Quality Assurance Specialist

Job Summary

Under minimal supervision, the Quality Assurance Specialist III will ensure systems and processes comply with internal, regulatory, and industry standards. He/she promotes a culture of quality and routinely reports on the performance of the Quality System to senior leadership. Candidates identify CAPAs, deviations, investigations, change controls, process improvements, and root‑cause analysis, and participate in internal and external audits.

• Participate in all aspects of quality assurance to ensure regulatory activities comply with internal procedures and external cGXP/ISO requirements.
• Maintain the internal auditing program, Management Review process, and laboratory proficiency testing program.
• Plan, prepare, host customer and regulatory audits; respond to audit reports and implement resolution of audit findings.
• Collect, track, and analyze quality metrics (OOS, deviations, complaints, etc.) and train laboratory personnel to reduce quality events.
• Monitor laboratory compliance with respect to laboratory cleanliness, training records, and ISO/GMP‑related items.
• Support quality‑event investigations using formal root‑cause analysis tools.
• Provide periodic summaries of audit outcomes and risk statements identifying uncontrolled risks within the QMS.
• Maintain the list of approved suppliers and subcontractors and audit related documents.
• Audit various reports prior to issuance and serve as site contact for quality inquiries on analytical reports.
• Audit methods, work instructions, deviations, investigations, corrective/preventive actions, risk assessments, and instrument qualification/calibration paperwork.
• Maintain site‑specific procedures including the Quality Manual, SOPs, and other QA documents.
• Create, revise, review, and approve new documents and document revisions.
• Work with Operations Management to maintain the training program ensuring laboratory personnel have completed required training.
• Train laboratory personnel in GXP/ISO procedures, practices, and guidelines.
• Serve as backup for all other QA personnel.
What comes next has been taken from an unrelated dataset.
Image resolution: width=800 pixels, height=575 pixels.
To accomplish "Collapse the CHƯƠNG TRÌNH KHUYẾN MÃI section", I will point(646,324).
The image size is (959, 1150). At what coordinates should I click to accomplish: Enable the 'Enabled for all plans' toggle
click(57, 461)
• Bachelor’s degree or higher in a scientific field (chemistry, biology, or life science).

• 3–5 years of experience in QA within a laboratory or regulated industry (pharmaceuticals, biotechnology, medical devices).
• Experience working in a GMP facility.
• ISO 17025:2017 accredited lab experience preferred.
• Moderate understanding of microbiology/chemistry testing.
• Understanding of USP/EP/JP standards and guidelines.
• Understanding of FDA, ISO, GLP, GMP regulations.
• Experience testing pharmaceutical, cosmetic, and/or medical device products.

• Detail‑oriented, self‑initiating with strong interpersonal written and oral communication skills.
• Strong organizational skills and ability to multitask in a dynamic, fast‑paced environment.
• Displays sound judgment, quality focus, and excellent implementation and follow‑up skills.
• Hands‑on experience and strong understanding of industry regulations (21 CFR Part 11, 21 CFR Part 820, ISO 17025, USP, GxP).
• Hands‑on experience with CAPA, change control, quality events, and validation documentation (IQ/OQ/PQ).
• Strong problem‑solving skills including root‑cause analysis using formal RCA tools (Ishikawa, 5 Ys).
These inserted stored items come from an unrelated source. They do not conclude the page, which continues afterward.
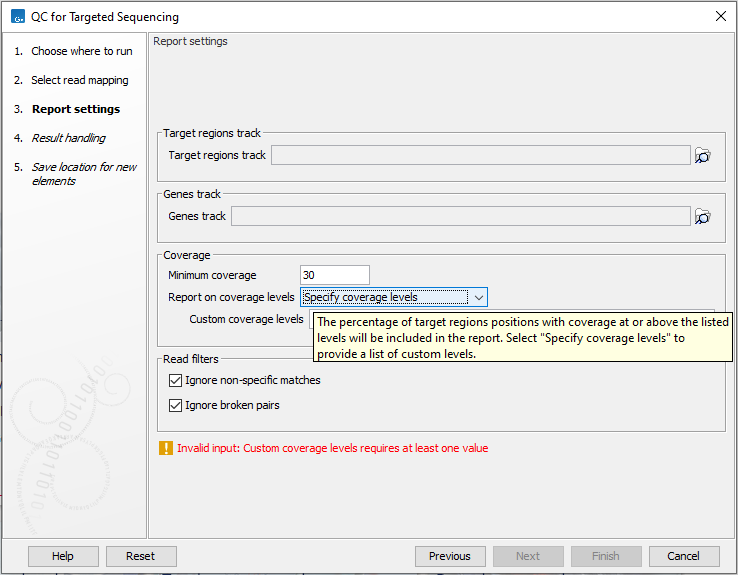The image size is (738, 575).
Task: Go to step 1 Choose where to run
Action: (81, 51)
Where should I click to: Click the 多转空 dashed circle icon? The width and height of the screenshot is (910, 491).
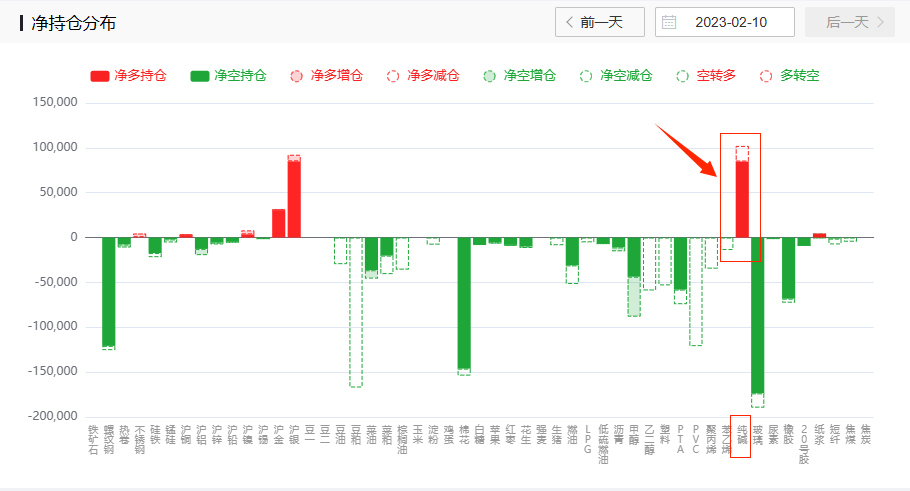click(x=766, y=76)

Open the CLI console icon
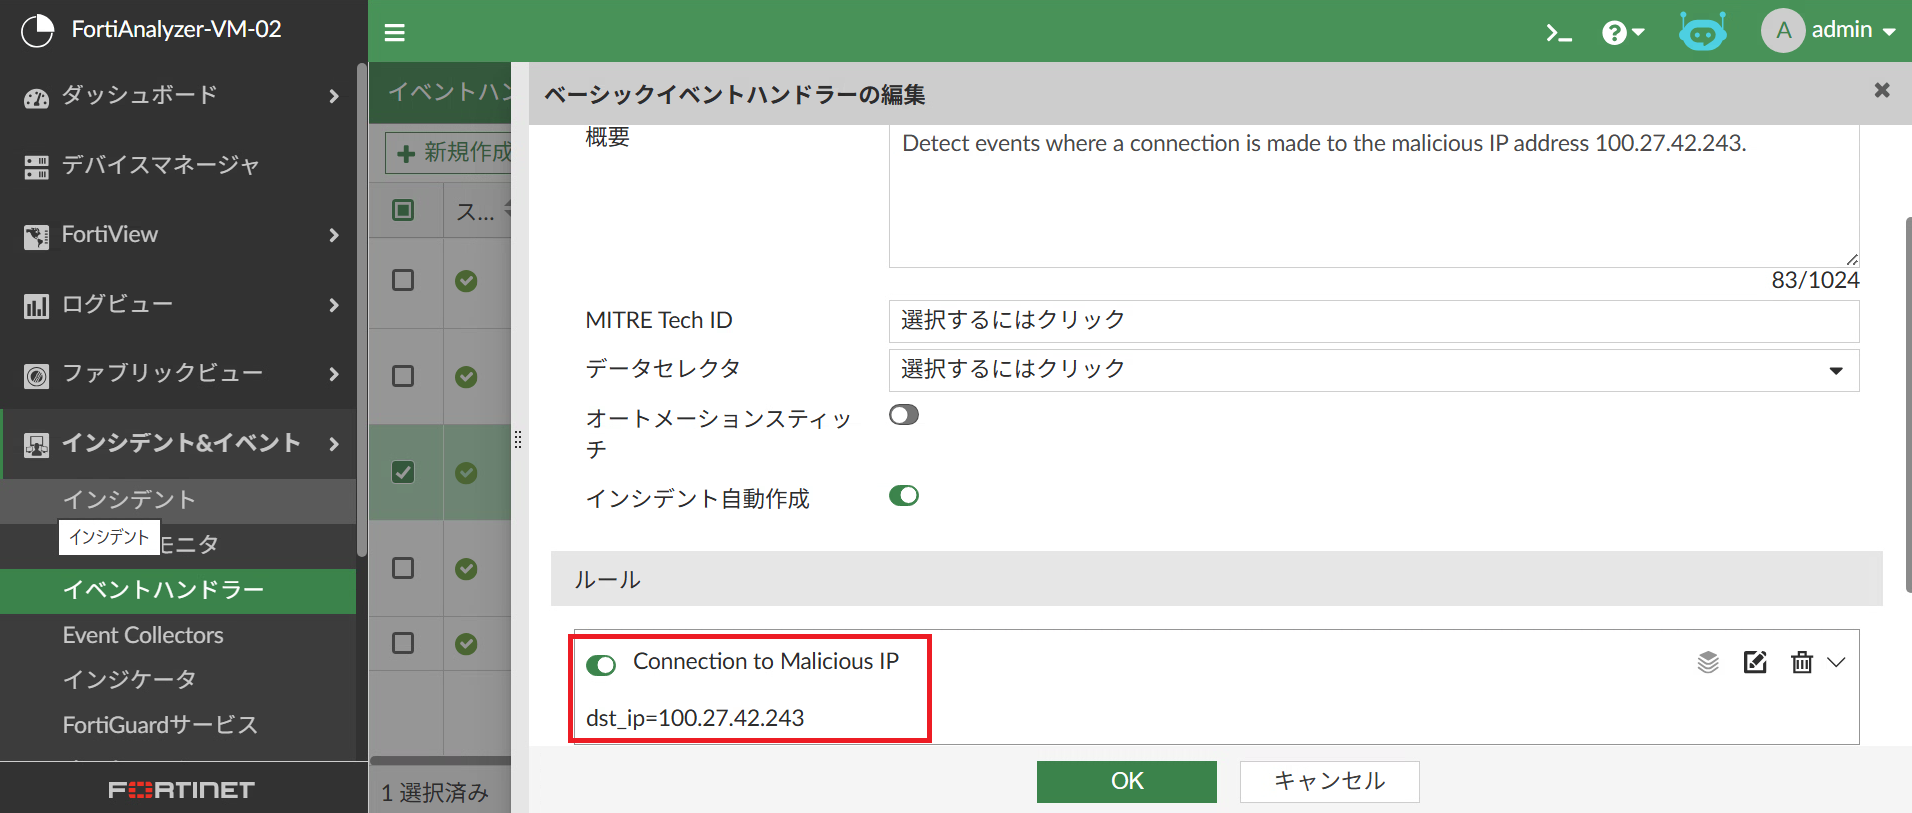pyautogui.click(x=1558, y=33)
• Full‑time, Monday–Friday 8:00 am–5:00 pm; overtime as needed.
• Location:
  
  North Brunswick Township, NJ (commutable distance required).
• Compensation: $60,000–$78,000 per year.
• Benefits: comprehensive medical, dental, vision coverage; life & disability insurance; 401(k) with company match; paid vacation and holidays.

We reserve the right to close or extend the position. Apply early due to high volume. Applicants not receiving a response within 4 weeks of the vacancy expiry date will not be contacted further.

Eurofins is an Equal Employment Opportunity and affirmative action employer for disabled and veteran applicants.